Here's the scenario I tested against a MySQL Percona XtraDB instance running with DATADIR=/var/lib/mysql/m10 and a customized configuration file /etc/mysql10/my.cnf. I created and attached an EBS volume which I mounted as /xtrabackup on the instance running MySQL.

1) Take a hot backup of all databases under that instance:

/usr/bin/innobackupex-1.5.1 --defaults-file=/etc/mysql10/my.cnf --user=root --password=xxxxxx /xtrabackup

This will take a while and will create a timestamped directory under /xtrabackup, where it will store the database files from DATADIR. Note that the InnoDB log files are not created unless you apply step 2 below.

As the documentation says, make sure the output of innobackupex-1.5.1 ends with:

100901 05:33:12 innobackupex-1.5.1: completed OK!

2) Apply the transaction logs to the datafiles just created, so that the InnoDB logfiles are recreated in the target directory:

/usr/bin/innobackupex-1.5.1 --defaults-file=/etc/mysql10/my.cnf --user=root --password=xxxxxx --apply-log /xtrabackup/2010-09-01_05-21-36/

At this point, I tested a disaster recovery scenario by stopping MySQL and moving all files in DATADIR to a different location.

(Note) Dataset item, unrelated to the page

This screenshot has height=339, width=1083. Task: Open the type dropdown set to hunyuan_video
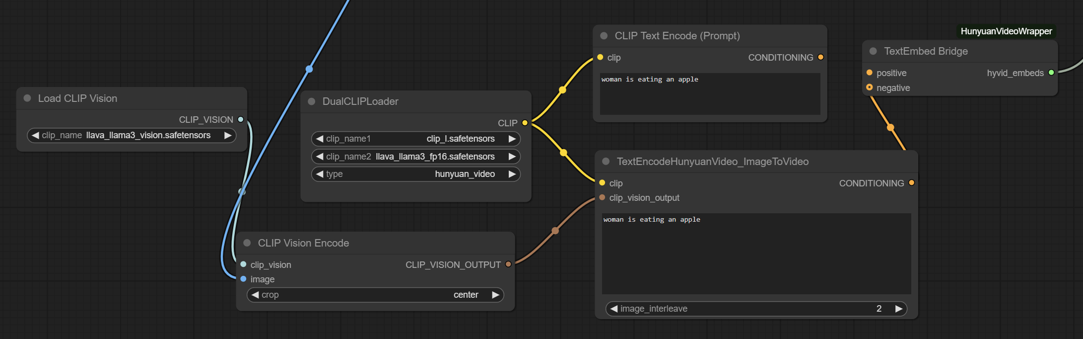point(415,174)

To bring the databases back to normal from the XtraBackup hot backup, I did the following:

1) Brought back up a functioning MySQL instance to be used by the XtraBackup restore operation:

i) Copied the contents of the default /var/lib/mysql/mysql database under /var/lib/mysql/m10/ (or you can recreate the mysql DB from scratch)

ii) Started mysqld_safe manually:

mysqld_safe --defaults-file=/etc/mysql10/my.cnf

This will create the data files and logs under DATADIR (/var/lib/mysql/m10) with the sizes specified in the configuration file. I had to wait until the messages in /var/log/syslog told me that the MySQL instance is ready and listening for connections.

2) Copied back the files from the hot backup directory into DATADIR

Note that the copy-back operation below initially errored out because it tried to copy the mysql directory too, and it found the directory already there under DATADIR. So the 2nd time I ran it, I moved /var/lib/mysql/m10/mysql to mysql.bak. The copy-back command is:

/usr/bin/innobackupex-1.5.1 --defaults-file=/etc/mysql10/my.cnf --user=root --copy-back /xtrabackup/2010-09-01_05-21-36/

You can also copy the files from /xtrabackup/2010-09-01_05-21-36/ into DATADIR using vanilla cp.

NOTE: verify the permissions on the restored files. In my case, some files in DATADIR were owned by root, so MySQL didn't start up properly because of that. Do a 'chown -R mysql:mysql DATADIR' to be sure.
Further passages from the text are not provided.